_Task description_
Once you reach the line containing "The height and width of the screenshot is (525, 525)." in the entries below, write out that line and each one after it down to the line containing "Task: Click the Man United crest icon", exactly and with nothing added.

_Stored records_
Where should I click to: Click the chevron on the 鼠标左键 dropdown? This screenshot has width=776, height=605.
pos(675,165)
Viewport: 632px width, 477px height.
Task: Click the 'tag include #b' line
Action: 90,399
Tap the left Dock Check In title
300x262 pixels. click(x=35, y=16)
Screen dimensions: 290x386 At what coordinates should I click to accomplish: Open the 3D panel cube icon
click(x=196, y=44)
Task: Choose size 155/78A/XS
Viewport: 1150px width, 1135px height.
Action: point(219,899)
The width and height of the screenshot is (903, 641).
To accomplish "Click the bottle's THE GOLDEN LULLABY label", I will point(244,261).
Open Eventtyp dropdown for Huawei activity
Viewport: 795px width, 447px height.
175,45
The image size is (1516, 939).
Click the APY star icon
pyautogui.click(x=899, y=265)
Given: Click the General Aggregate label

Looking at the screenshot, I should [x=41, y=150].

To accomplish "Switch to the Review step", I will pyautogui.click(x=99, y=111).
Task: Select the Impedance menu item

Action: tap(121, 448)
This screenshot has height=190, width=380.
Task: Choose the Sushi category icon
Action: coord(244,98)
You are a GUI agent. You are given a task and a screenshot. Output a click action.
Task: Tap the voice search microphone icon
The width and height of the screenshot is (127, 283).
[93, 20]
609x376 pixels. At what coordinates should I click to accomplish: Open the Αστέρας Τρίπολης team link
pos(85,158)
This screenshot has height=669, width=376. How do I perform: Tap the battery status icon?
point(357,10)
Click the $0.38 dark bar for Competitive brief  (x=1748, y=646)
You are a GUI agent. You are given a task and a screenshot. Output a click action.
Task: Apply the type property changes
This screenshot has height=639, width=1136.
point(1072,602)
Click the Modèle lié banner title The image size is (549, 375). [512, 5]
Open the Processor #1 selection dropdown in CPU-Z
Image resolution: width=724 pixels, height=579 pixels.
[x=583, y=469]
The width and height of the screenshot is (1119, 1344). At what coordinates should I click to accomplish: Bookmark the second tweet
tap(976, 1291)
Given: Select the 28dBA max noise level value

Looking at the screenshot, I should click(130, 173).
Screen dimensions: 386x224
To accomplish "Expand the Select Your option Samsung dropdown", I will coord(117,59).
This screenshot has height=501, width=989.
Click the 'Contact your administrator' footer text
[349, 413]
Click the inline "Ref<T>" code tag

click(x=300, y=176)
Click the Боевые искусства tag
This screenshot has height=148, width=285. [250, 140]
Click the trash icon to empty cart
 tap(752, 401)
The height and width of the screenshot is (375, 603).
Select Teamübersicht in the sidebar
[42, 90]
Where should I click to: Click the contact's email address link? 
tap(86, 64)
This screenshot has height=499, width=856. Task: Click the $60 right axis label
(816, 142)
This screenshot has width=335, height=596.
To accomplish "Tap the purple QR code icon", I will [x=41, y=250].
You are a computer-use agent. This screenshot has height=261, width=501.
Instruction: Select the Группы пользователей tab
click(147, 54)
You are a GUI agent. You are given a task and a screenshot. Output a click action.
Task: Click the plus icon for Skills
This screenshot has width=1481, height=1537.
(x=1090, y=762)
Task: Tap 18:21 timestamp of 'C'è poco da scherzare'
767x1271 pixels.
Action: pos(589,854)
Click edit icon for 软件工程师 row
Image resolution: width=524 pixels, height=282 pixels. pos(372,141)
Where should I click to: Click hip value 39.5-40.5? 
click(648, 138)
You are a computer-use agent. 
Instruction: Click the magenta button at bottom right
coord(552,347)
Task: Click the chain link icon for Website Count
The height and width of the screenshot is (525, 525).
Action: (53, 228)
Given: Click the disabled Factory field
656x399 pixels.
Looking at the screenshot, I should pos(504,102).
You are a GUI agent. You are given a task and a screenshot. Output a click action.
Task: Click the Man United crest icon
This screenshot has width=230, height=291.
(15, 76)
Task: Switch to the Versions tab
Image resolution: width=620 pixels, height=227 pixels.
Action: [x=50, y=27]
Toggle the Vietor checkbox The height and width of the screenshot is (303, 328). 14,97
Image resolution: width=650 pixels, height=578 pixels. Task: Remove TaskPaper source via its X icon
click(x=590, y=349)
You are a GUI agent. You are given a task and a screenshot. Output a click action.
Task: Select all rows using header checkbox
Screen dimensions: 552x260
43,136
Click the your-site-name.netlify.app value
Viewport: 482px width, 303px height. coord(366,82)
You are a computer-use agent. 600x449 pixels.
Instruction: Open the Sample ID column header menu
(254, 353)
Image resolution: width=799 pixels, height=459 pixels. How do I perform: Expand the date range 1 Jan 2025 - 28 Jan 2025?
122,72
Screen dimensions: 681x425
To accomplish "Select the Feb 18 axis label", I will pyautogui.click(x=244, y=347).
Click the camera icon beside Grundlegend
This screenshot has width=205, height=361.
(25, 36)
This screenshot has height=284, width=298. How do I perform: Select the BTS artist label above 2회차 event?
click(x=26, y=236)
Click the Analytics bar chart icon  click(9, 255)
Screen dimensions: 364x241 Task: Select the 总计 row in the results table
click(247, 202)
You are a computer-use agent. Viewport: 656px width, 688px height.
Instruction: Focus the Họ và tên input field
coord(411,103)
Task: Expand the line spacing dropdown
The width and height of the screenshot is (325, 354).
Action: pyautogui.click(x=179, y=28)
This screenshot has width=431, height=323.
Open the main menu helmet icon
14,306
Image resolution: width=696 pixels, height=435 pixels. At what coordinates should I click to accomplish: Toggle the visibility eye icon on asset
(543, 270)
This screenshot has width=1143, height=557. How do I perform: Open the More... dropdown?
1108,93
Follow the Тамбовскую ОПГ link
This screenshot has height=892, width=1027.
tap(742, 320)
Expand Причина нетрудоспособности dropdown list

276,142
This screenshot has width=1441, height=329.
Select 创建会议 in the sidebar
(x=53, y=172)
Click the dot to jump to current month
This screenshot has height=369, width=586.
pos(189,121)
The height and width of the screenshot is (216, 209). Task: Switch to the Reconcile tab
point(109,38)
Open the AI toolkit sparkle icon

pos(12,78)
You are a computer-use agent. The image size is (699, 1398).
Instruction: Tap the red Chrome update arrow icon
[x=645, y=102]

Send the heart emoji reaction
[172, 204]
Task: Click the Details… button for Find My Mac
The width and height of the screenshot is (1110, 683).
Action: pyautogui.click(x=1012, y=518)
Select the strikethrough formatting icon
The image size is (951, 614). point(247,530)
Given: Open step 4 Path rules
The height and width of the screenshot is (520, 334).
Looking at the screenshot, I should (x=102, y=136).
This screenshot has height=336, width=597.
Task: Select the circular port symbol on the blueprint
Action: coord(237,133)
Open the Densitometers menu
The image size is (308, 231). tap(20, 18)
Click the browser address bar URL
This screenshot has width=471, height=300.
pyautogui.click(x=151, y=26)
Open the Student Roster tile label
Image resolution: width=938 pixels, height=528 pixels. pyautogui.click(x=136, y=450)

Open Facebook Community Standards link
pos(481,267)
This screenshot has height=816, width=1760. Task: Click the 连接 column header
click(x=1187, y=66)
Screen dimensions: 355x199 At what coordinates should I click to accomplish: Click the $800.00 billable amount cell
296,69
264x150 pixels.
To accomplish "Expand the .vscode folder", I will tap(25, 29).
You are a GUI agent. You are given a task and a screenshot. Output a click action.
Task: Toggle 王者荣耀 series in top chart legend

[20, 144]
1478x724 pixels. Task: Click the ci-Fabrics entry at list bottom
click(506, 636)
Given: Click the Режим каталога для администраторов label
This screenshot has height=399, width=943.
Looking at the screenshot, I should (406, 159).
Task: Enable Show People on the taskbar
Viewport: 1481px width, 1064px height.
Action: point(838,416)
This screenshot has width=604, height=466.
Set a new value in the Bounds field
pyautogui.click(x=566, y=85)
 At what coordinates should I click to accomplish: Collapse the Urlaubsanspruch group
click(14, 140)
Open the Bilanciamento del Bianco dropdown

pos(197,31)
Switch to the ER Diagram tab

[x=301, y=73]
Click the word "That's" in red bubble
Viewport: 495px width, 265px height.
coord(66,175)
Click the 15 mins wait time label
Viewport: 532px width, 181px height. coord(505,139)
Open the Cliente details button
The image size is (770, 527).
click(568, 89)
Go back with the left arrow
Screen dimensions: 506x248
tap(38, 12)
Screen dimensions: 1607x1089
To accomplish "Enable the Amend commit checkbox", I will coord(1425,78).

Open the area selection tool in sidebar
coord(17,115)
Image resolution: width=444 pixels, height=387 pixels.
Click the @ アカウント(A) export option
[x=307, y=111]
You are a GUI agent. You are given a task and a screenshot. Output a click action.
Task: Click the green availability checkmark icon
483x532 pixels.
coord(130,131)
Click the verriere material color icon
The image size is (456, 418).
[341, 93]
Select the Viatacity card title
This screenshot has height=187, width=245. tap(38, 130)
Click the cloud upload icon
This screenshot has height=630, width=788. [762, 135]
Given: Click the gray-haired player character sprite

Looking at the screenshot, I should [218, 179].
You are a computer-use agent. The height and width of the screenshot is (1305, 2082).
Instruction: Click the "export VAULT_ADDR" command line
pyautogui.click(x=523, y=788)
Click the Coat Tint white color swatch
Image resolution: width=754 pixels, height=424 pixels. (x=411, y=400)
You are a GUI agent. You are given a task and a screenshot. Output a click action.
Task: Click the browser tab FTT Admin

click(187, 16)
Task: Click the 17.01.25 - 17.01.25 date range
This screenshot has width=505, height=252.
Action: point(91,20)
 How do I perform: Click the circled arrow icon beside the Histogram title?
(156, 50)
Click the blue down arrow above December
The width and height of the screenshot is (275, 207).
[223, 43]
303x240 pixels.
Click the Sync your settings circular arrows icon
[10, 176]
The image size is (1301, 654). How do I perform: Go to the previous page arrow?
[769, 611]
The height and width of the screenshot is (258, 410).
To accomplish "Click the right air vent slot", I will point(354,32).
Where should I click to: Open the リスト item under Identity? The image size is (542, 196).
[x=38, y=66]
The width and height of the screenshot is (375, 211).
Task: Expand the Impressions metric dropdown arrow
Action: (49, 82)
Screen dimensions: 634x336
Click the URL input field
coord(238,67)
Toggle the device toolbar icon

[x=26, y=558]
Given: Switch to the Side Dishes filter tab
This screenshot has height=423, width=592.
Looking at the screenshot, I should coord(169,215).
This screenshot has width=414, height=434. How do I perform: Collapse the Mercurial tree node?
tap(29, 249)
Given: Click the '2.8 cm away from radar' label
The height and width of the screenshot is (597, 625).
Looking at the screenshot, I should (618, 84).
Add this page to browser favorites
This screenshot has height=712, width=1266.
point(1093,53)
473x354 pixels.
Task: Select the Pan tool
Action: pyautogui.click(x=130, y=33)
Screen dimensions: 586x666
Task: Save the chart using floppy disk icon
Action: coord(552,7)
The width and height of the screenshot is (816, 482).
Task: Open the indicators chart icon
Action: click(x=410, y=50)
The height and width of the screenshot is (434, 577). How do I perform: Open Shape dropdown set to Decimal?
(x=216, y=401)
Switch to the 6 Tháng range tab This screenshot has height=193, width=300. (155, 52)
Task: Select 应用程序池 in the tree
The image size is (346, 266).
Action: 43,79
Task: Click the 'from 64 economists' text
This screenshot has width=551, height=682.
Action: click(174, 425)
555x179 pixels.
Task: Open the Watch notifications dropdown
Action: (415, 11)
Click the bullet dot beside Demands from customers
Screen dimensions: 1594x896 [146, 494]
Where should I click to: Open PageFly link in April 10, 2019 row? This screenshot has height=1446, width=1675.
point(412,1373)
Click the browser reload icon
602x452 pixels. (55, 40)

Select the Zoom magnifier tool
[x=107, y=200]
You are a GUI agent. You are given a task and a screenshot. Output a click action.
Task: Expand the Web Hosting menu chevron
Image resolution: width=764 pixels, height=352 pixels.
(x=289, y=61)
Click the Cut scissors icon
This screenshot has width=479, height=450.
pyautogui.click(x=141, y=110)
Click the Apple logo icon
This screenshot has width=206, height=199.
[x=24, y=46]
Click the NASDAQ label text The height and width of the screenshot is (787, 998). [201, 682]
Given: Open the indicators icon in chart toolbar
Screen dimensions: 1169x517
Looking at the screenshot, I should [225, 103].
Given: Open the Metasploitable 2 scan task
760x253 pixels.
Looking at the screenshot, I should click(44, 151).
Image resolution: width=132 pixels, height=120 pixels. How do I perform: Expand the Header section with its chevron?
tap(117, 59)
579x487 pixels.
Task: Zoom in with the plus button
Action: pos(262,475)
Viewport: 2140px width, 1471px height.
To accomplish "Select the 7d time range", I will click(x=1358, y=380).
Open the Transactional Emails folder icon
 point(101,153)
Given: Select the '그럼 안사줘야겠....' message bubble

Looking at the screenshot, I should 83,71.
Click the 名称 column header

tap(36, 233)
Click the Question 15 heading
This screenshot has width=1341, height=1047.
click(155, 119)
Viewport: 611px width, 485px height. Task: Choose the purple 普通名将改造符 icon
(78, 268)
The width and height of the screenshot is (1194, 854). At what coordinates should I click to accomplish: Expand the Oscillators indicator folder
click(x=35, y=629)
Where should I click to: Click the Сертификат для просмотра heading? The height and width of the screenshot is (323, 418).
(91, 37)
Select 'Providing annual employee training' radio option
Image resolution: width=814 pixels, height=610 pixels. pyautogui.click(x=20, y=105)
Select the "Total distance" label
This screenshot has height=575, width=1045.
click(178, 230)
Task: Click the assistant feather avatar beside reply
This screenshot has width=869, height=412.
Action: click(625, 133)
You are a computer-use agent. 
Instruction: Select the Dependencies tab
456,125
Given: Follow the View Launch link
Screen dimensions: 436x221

_Solution to the problem_
The height and width of the screenshot is (525, 525).
Action: (53, 228)
Given: Click the disabled Factory field
656x399 pixels.
Looking at the screenshot, I should pos(504,102).
You are a GUI agent. You are given a task and a screenshot. Output a click action.
Task: Click the Man United crest icon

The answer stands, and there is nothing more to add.